TIF Commission endorses incentives for Power & Light Building apartment plan
06/11/2014 3:31 PM
06/11/2014 8:25 PM
A redevelopment plan for the historic Power & Light building cleared its first hurdle Wednesday when a city agency unanimously endorsed its request for $6.2 million in tax increment financing assistance.
The $62 million residential conversion project calls for renovating the 83-year-old art deco skyscraper at 14th Street and Baltimore Avenue and building a 475-space parking garage wrapped with additional apartments, creating a total of 270 units.
Mark Pomerenke of NorthPoint Development, the firm pursuing the project, told the Kansas City Tax Increment Financing Commission his firm is seeking the minimum incentives necessary to make the project work financially.
“There are a lot of challenges with this project and staggering costs associated with restoring this historic structure,” Pomerenke said. “We tried to come up with the lowest incentive proposal we could to get this building built.”
NorthPoint, which has become an active developer in the Kansas City area, also negotiated agreements with several taxing jurisdictions involved, including the Kansas City Public Schools district, Kansas City Public Library and Metropolitan Community College, so the TIF assistance used to help build the garage for the development would not reduce their revenues.
“We’re very appreciative that the developer is willing to help mitigate the costs for jurisdictions that rely on property taxes,” said Debbie Siragusa, the TIF commissioner who represents the library.
In addition to the TIF assistance, NorthPoint is seeking a 25-year, 100 percent property tax abatement from the Planned Industrial Expansion Authority.
The developer also has negotiated agreements to reduce the impact on several taxing jurisdictions, reimbursing about 70 percent of the abatement as payments in lieu of taxes, making the effective abatement about 30 percent.
Under both the tax increment financing and property tax abatement proposals, the city of Kansas City and Jackson County would provide the bulk of the incentives.
The Kansas City Council is expected to review the TIF request next month.

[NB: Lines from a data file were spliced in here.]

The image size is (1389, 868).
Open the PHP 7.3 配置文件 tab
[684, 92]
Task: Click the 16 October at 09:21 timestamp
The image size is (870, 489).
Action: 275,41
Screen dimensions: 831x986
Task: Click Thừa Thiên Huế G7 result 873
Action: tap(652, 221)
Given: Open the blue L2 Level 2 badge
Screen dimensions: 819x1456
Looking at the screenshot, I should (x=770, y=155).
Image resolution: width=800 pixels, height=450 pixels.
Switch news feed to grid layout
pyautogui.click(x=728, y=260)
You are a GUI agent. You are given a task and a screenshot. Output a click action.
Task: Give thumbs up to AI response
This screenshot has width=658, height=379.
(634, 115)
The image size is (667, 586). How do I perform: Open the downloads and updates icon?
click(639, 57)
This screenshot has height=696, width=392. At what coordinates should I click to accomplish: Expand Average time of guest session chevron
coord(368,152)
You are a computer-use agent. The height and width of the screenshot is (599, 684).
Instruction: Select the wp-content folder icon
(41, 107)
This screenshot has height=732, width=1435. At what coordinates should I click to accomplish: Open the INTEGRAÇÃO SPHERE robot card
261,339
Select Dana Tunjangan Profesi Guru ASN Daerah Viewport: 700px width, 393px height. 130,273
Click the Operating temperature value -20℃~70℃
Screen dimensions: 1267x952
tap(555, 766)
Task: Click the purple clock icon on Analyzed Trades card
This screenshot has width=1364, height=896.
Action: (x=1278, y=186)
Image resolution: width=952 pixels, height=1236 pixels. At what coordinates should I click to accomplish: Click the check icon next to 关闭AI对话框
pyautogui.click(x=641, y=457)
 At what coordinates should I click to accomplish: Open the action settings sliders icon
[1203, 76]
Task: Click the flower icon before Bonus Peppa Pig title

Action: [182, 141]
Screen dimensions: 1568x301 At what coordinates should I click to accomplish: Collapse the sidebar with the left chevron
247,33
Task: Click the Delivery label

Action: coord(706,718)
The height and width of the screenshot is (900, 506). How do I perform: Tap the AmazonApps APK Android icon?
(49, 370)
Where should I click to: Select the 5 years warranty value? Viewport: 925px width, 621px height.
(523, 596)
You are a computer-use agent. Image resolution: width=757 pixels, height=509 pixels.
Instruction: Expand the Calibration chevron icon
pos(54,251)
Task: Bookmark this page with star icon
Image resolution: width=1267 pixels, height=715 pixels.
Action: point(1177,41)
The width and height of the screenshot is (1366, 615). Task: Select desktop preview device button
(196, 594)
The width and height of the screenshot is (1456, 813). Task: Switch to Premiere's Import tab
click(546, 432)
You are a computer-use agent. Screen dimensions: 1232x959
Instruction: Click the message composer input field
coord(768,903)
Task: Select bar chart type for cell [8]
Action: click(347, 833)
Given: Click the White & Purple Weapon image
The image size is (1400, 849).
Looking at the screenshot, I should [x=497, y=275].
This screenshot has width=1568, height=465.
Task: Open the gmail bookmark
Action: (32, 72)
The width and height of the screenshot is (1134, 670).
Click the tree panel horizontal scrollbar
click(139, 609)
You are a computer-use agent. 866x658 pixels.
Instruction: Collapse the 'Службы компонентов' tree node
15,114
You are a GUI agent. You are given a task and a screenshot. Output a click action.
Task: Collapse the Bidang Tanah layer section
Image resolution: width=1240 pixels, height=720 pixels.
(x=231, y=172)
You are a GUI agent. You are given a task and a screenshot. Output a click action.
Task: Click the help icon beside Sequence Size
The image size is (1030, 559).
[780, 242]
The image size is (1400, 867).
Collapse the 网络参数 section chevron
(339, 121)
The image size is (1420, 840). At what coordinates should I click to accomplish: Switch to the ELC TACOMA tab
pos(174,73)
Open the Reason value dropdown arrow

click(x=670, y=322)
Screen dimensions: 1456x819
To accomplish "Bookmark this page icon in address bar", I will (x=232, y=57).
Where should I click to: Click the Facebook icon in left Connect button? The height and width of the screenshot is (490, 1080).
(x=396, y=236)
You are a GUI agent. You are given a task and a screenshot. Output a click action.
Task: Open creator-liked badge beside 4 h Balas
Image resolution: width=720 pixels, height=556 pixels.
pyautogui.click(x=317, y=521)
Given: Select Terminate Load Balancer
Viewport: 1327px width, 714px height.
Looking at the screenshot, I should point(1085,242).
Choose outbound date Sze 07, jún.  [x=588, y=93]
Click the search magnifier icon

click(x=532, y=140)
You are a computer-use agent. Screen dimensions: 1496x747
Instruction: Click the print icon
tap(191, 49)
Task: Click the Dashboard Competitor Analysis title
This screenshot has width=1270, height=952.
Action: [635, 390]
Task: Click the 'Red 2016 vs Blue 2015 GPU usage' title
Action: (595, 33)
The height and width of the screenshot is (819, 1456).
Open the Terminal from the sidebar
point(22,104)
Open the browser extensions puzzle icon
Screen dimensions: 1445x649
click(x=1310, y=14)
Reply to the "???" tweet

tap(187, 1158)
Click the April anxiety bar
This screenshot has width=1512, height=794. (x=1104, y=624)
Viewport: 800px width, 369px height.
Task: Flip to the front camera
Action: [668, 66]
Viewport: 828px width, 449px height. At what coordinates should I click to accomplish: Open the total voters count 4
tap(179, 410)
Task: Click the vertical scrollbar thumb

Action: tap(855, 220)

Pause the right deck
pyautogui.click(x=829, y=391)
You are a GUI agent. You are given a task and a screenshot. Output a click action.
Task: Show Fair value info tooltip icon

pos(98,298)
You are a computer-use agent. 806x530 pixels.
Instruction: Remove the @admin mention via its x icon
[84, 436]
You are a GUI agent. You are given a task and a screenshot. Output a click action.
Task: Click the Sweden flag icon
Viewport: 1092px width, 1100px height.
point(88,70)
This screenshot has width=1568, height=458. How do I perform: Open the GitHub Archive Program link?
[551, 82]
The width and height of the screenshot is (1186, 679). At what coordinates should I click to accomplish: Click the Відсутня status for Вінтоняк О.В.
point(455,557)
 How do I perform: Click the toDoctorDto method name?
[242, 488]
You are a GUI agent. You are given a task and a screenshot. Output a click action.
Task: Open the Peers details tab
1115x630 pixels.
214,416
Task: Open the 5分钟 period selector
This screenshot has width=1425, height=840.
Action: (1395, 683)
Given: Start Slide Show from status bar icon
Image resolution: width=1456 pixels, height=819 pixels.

The Planned Industrial Expansion Authority recommendation on the abatement request is not expected to reach the council until August.
If the council approves the incentives, work on the project will begin immediately, with completion expected in late 2015. It would bring an estimated 360 new residents downtown and restore a landmark 36-story building that has been mostly vacant for more than 20 years.
The $6.2 million in TIF assistance would come from revenues now being generated by the TIF plan established to help renovate the historic Hilton President Hotel directly across Baltimore from the Power & Light Building.
The hotel has performed well financially and at the current rate, its bond would be repaid by 2024, four years ahead of schedule.
Under the revised TIF plan, the surplus revenues will be used to help build the garage, and the bond will be repaid as originally scheduled in 2028. As part of the plan, the President Hotel will have access to 100 of the spaces; the remainder will be reserved for apartment residents.
A cost-benefit analysis prepared by Springsted Inc., an independent consultant, estimated that over the 25-year life of the TIF and the property tax abatement incentive package, Kansas City would experience a $14.5 million net loss and the Kansas City school district an $11.6 million net loss.
The state of Missouri would have a $16.3 million net gain, according to the projects.
Chase Simmons, the attorney representing NorthPoint, described those revenue projections as “ultraconservative.”
Pomerenke said the target market for the apartment project is young professionals. Among the amenities planned is a 32nd floor club room with access to an outdoor terrace in the historic tower, and a saltwater pool and fitness club on the garage roof.
“We see this as a great turning point to restore an iconic building and having the Power & Light Building part of the long-term future of downtown Kansas City,” Pomerenke said.
“We’re here because we want to develop the best project this site can support.”